Aufgaben der Übung.
A – Erkläre anhand des Textauszugs über Titz und den HSV II, warum beim Nachholspiel in Lübeck Steffen Weiß an der Seitenlinie stehen wird.
B – Schreibe den Textauszug über Titz und den HSV II im Anschluss an seinen letzten Satz weiter.

Titz führt HSV II Richtung Aufstieg

Am Montagabend sollte die zweite Mannschaft des HSV eigentlich beim Tabellensechsten VfB Lübeck antreten. Die Partie ist allerdings wegen Unbespielbarkeit des Platzes abgesagt worden. Wenn der Nachholtermin steht, wird der bisherige U16-Trainer Steffen Weiß an der Seitenlinie stehen, weil Titz bereits mit den Profis beschäftigt sein wird. Nach Abendblatt-Informationen wurde der 46-Jährige erst am Montag über seine Beförderung in Kenntnis gesetzt. Am Sonntag ging er noch davon aus, am Montag mit seinem Nachwuchs nach Lübeck zu reisen.

Vorliegende Datensätze.
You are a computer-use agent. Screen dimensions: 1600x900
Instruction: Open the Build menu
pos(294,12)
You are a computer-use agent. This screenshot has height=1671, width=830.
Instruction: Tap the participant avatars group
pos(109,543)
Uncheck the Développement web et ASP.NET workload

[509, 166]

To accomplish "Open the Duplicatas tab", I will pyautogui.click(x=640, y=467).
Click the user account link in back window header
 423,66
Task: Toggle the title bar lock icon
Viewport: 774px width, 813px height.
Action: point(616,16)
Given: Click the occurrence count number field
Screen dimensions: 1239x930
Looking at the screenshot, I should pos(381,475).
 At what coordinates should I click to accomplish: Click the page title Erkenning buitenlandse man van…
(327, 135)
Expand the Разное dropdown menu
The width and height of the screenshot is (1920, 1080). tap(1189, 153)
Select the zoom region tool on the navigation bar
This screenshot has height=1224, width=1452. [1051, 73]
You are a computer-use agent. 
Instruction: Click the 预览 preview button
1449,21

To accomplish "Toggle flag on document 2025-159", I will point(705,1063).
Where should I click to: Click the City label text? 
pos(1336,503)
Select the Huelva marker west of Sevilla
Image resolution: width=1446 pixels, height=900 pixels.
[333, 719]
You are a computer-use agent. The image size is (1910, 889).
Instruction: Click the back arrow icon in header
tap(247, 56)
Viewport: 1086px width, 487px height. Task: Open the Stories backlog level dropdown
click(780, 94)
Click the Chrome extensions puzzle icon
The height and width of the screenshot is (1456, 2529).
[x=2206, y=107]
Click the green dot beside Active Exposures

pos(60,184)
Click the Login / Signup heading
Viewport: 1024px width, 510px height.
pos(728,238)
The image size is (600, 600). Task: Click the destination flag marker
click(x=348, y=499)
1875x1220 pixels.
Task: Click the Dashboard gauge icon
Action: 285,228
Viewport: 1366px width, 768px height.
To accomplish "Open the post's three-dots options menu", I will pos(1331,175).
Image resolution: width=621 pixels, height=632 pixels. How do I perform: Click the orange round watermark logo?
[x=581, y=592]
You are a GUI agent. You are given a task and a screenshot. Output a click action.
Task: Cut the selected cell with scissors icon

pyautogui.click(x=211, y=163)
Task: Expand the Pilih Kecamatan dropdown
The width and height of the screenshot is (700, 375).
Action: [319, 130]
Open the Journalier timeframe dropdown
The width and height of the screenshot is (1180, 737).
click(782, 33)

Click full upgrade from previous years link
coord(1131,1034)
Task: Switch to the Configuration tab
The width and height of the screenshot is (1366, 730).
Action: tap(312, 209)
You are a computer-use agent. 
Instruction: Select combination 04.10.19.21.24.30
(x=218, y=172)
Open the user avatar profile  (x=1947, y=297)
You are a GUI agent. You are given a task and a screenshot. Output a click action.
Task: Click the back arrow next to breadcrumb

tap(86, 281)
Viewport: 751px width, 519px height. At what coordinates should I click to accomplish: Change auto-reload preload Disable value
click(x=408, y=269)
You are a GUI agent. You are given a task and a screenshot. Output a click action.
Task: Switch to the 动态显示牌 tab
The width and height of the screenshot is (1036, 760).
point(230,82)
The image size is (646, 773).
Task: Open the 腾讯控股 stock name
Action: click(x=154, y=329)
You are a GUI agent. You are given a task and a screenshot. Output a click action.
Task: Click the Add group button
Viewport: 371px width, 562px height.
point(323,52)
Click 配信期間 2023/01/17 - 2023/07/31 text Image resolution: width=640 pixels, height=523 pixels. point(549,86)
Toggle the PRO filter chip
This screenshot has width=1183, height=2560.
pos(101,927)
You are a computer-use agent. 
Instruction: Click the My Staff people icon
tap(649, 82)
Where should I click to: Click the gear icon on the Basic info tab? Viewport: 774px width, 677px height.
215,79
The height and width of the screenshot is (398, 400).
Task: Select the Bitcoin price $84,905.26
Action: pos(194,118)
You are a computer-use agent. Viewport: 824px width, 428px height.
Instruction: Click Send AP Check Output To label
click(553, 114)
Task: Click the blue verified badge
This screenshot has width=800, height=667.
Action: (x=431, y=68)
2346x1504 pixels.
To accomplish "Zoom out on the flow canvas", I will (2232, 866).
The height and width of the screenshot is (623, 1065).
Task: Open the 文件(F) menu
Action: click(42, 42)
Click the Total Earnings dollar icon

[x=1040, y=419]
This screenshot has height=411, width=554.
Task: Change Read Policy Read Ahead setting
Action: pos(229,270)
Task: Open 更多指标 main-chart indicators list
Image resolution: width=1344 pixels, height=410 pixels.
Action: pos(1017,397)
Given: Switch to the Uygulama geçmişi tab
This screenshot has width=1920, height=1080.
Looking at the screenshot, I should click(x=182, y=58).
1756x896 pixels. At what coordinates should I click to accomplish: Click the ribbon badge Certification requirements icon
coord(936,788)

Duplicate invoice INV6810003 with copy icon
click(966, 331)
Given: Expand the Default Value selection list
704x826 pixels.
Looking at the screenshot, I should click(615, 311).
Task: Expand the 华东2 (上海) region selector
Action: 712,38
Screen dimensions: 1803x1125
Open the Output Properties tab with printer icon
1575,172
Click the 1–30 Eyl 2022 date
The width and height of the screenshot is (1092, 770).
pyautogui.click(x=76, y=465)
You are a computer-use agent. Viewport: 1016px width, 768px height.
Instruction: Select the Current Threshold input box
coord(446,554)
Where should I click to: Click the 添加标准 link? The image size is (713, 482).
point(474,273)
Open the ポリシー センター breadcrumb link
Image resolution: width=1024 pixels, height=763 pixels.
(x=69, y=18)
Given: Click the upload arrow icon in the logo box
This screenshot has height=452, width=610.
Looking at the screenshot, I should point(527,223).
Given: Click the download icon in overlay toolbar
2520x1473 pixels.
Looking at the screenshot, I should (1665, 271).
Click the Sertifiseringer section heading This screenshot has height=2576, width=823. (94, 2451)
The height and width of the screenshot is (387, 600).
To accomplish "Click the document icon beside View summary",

Lösungen je Aufgabe.
A – Steffen Weiß, der bisherige U16-Trainer, wird beim Nachholspiel an der Seitenlinie stehen, weil Titz dann bereits mit den Profis beschäftigt sein wird.

B –
Der bisherige U21-Trainer Christian Titz gewann 13 von 20 Saisonspielen in der Regionalliga, bei nur einer Niederlage und sechs Unentschieden
Der bisherige U21-Trainer Christian Titz gewann 13 von 20 Saisonspielen in der Regionalliga, bei nur einer Niederlage und sechs Unentschieden © Witters

Doch wer ist dieser Titz? Der Kumpel von Lewis Holtby trainierte den Mittelfeldspieler einst privat, übernahm erst im Sommer die U21 des HSV. Zuvor etablierte er die U17 mit Rang fünf (2015/16) und Rang drei (2016/17) in der Spitzengruppe der Staffel Nord/Nordost. "Mich beeindruckt seine Leidenschaft für das Spiel. Er ist detailversessen und mit aller Akribie in das Spiel vertieft", schwärmte Nachwuchs-Chef Bernhard Peters. "Er hat aus einer mittelmäßigen U17 ein sehr starkes Team gemacht. Wir glauben, dass er den HSV noch retten kann."

Noch erfolgreicher arbeitete Titz aber für die "Rothöschen". Die zweite Mannschaft der Hamburger führt die Tabelle der Regionalliga souverän an. Titz' Punkteschnitt beträgt stolze 2,25. Ob sich der Verein einen mit höheren Kosten verbundenen Aufstieg in die Dritte Liga überhaupt leisten kann, ist allerdings mehr als fraglich. Peters hofft aber weiterhin, die Verantwortlichen von einem Antrag für die Drittligalizenz überzeugen zu können. Er bejahte eine entsprechende Nachfrage und führte aus: "Wir streben das Optimale an."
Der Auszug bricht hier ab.